As usual, the catch here is that harnessing such speeds online is still rather tricky for domestic connections, particularly since it’s already difficult to max out a 1Gbps line via most online services (Why Buying Gigabit Broadband Doesn’t Always Deliver 1Gbps), although some platforms (e.g. Steam, Microsoft) are catching up. Mind you, it wasn’t so long ago that we were saying the same thing about 100Mbps packages or 1-2Mbps before that etc.

However, the forward march of technology waits for no man, and CityFibre, as well as other operators (e.g. Netomnia recently became the first to introduce a 50G-PON network – here), are already looking beyond XGS-PON. According to CityFibre’s Chief Technology Officer, David Tomalin, the operator has developed a “15 to 20 year rolling plan for PON technologies” to support their wholesale ISP clients and ensure they remain competitive.
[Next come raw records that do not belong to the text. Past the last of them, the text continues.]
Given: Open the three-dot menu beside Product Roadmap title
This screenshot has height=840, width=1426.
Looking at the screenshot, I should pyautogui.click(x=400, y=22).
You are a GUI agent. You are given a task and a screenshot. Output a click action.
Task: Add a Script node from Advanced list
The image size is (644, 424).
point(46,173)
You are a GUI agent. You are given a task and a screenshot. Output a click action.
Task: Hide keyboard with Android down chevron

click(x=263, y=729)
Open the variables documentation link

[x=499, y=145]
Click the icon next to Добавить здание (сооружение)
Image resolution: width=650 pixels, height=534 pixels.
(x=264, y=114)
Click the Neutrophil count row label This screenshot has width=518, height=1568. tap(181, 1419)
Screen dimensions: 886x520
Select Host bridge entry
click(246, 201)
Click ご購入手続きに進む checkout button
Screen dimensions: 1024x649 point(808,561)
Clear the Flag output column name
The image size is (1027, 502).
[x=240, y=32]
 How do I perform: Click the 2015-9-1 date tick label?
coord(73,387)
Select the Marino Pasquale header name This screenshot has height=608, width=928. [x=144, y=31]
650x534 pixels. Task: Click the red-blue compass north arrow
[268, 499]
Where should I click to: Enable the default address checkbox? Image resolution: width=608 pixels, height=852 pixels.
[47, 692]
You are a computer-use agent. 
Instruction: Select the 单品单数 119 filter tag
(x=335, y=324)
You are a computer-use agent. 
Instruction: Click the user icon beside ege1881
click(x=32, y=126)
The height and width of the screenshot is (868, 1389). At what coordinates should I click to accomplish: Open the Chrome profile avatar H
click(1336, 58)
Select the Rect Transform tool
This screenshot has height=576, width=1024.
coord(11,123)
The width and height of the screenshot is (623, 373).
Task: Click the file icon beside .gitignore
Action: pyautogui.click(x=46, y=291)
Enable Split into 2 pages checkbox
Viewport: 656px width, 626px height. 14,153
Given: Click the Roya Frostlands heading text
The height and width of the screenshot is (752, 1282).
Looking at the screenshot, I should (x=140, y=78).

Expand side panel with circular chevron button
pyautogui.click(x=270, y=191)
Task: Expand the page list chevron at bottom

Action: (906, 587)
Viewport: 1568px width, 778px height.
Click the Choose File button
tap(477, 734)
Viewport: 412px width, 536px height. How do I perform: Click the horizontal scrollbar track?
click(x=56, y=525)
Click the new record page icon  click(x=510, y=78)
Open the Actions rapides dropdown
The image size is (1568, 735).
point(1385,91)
David Tomalin said (credits TelcoTitans):

“The ability to move from GPON to XGS-PON: we’ve overlaid that in a twelve-month period because we can quickly upgrade the network to do that, and then we plan for the 2030s — mid-2030s, early-2030s — to move to 50G or 100G PON. Again, it’s going to be the same sort of twelve-month migration period, if we decide to do it.”

According to CityFibre’s own statements, the GPON to XGS-PON upgrade actually took twice as long as David suggests above (starting in May 2023 and finishing in mid-2025), which is also excluding their initial pilot in York. But it’s reasonable to believe that the main bulk of this work (migration) took place during 2024-2025 and the learnings they’ve taken from that could result in a more rapid roll-out of future technologies.

At this point it’s important to stress that such upgrades aren’t just about delivering faster speeds to consumers and the obvious marketing benefits of being able to promote faster packages than the incumbent(s), particularly Openreach and Virgin Media (inc. nexfibre). The adoption of something like 50G-PON can also make managing the network and its capacity more cost-effective, particularly as the network fills up with customers.

David does however appear to be undecided on their exact technology choice for the future, which we suspect may be partly subject to how quickly the network grows its coverage and take-up over the next few years. Not to mention the maturity of commercial 50G or 100G PON products. Currently 50G PON suppliers have only just started to push related products into the market and network operators also have to ensure that they can feed this with plenty of data capacity.

Naturally other network operators will be making similar plans, although we don’t usually hear them talking about such things in public so early on.